By the way, I'm just one indigenous person. I represent no one except myself. I'm acting alone in writing this letter. Perhaps none of my own Nishnaabe people will support me in having written this. Perhaps some will. I respect their opinions either way. I love my Nishnaabe people always. I am simply trying to do something good - same as all of you at the Occupy Wall Street protest in what is now called New York.
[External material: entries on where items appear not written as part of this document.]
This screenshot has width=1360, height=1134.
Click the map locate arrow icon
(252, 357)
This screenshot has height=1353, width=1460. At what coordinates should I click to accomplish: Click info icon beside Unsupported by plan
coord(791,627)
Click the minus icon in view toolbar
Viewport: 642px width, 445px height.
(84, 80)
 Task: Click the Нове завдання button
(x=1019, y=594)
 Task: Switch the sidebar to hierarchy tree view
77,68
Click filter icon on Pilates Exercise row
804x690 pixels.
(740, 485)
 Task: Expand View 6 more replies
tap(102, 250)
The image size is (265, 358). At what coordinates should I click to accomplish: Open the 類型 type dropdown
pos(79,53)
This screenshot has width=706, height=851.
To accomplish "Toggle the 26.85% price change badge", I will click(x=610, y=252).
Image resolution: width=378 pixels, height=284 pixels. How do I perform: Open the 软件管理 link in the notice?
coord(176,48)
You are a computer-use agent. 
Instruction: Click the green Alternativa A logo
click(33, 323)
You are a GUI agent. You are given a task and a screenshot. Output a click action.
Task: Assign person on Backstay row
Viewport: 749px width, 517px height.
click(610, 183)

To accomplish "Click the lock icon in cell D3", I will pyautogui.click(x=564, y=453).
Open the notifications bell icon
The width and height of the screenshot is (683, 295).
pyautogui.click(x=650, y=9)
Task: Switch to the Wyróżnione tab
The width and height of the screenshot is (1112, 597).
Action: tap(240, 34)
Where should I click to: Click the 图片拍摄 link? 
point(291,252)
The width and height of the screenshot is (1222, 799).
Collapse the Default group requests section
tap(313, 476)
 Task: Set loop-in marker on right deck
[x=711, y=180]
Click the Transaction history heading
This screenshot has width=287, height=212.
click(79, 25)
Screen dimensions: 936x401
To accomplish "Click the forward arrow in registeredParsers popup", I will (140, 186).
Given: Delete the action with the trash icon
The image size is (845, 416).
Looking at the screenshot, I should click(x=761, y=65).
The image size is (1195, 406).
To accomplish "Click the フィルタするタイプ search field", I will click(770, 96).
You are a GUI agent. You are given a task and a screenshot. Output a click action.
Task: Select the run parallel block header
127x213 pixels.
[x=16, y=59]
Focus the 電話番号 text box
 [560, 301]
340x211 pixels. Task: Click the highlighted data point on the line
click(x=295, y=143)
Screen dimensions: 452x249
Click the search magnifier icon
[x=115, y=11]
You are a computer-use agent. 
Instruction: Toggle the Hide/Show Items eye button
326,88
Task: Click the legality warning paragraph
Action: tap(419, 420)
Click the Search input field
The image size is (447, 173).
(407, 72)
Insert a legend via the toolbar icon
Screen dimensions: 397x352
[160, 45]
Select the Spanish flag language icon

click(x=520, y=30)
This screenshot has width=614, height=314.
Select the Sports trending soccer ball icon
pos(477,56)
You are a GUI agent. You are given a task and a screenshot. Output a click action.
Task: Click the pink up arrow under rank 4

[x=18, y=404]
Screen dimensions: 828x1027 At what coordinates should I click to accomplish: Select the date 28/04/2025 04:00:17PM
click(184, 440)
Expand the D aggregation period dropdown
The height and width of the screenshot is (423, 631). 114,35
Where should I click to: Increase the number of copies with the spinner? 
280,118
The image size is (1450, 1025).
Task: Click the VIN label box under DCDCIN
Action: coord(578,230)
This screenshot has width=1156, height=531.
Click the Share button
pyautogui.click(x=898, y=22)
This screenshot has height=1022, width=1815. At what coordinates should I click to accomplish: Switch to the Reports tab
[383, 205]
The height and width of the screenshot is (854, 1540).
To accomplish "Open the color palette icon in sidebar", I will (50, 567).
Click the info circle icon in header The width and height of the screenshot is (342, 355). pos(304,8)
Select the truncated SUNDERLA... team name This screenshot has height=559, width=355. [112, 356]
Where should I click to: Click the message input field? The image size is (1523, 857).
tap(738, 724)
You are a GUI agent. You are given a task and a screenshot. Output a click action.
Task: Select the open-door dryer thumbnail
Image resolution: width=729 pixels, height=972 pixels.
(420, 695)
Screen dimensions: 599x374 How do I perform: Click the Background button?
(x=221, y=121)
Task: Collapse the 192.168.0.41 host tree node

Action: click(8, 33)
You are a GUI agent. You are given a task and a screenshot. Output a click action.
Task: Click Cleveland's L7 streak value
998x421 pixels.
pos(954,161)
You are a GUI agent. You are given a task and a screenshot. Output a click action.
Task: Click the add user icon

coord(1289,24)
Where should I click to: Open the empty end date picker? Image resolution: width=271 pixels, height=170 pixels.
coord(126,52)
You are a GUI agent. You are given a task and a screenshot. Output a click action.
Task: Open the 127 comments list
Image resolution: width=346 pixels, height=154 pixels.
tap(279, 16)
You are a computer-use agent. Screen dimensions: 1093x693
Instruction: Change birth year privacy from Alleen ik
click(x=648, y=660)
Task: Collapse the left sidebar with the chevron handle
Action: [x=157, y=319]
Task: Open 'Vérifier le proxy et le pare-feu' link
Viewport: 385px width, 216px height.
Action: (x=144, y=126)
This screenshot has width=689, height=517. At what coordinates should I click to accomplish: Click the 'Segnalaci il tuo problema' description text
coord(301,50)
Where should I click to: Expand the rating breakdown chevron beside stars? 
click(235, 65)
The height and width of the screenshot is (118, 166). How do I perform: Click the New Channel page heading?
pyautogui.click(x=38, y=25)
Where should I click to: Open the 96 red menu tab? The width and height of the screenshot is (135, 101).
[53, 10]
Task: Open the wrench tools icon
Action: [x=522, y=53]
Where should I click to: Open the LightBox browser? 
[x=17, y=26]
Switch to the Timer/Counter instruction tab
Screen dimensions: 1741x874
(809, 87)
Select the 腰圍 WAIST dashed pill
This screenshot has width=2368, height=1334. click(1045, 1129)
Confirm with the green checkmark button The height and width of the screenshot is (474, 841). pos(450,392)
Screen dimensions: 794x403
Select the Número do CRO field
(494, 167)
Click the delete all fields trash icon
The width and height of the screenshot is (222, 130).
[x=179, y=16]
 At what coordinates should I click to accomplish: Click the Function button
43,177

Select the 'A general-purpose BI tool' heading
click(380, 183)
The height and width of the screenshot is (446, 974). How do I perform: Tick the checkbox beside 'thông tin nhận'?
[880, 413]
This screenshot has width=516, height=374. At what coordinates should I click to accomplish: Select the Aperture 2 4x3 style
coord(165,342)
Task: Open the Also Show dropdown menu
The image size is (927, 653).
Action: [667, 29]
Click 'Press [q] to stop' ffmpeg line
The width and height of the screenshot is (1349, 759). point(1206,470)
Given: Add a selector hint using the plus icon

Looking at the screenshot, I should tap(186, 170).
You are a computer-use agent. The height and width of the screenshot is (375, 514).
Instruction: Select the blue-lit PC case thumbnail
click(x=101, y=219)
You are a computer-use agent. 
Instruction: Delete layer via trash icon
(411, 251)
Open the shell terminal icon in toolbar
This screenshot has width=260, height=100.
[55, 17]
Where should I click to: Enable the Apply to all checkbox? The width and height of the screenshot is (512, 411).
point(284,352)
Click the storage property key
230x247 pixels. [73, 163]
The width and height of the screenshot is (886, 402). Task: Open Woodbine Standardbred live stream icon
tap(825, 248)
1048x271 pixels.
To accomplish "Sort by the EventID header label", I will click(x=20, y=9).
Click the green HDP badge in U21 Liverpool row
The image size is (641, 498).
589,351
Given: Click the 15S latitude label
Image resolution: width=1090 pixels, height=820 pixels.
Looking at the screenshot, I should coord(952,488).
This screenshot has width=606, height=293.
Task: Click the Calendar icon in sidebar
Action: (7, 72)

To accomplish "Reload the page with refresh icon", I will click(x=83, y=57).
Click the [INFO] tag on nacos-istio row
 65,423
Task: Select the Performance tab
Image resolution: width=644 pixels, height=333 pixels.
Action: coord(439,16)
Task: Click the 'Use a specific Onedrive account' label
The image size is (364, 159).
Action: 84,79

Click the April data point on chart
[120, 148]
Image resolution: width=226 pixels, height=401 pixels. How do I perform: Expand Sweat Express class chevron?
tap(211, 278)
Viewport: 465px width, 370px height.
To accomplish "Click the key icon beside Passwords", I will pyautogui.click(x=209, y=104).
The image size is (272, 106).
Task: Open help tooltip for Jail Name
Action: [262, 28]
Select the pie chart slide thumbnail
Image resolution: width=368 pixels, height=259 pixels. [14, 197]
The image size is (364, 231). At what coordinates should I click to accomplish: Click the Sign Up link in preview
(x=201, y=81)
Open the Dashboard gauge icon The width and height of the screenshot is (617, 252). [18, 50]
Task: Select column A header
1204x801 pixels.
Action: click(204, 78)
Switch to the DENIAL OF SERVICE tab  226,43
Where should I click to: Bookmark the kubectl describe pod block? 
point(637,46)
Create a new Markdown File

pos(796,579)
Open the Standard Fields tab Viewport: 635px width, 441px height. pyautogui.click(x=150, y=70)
So, here goes. (You're still smiling, right?)

1) Acknowledge that the United States of America is a colonial country, a country of settlers, built upon the land of indigenous nations; and/or...

2) Demand immediate freedom for indigenous political prisonerLeonard Peltier; and/or...

3) Demand that the colonial government of the United States of America honor all treaties signed with all indigenous nations whose lands are now collectively referred to as the "United States of America"; and/or...

4) Make some kind of mention that you are indeed aware that you are settlers and that you are not intending to repeat the mistakes of all of the settler do-gooders that have come before you. In other words, that you are willing to obtain the consent of indigenous people before you do anything on indigenous land.

I hope you find this list useful. I eagerly await your response, my friends.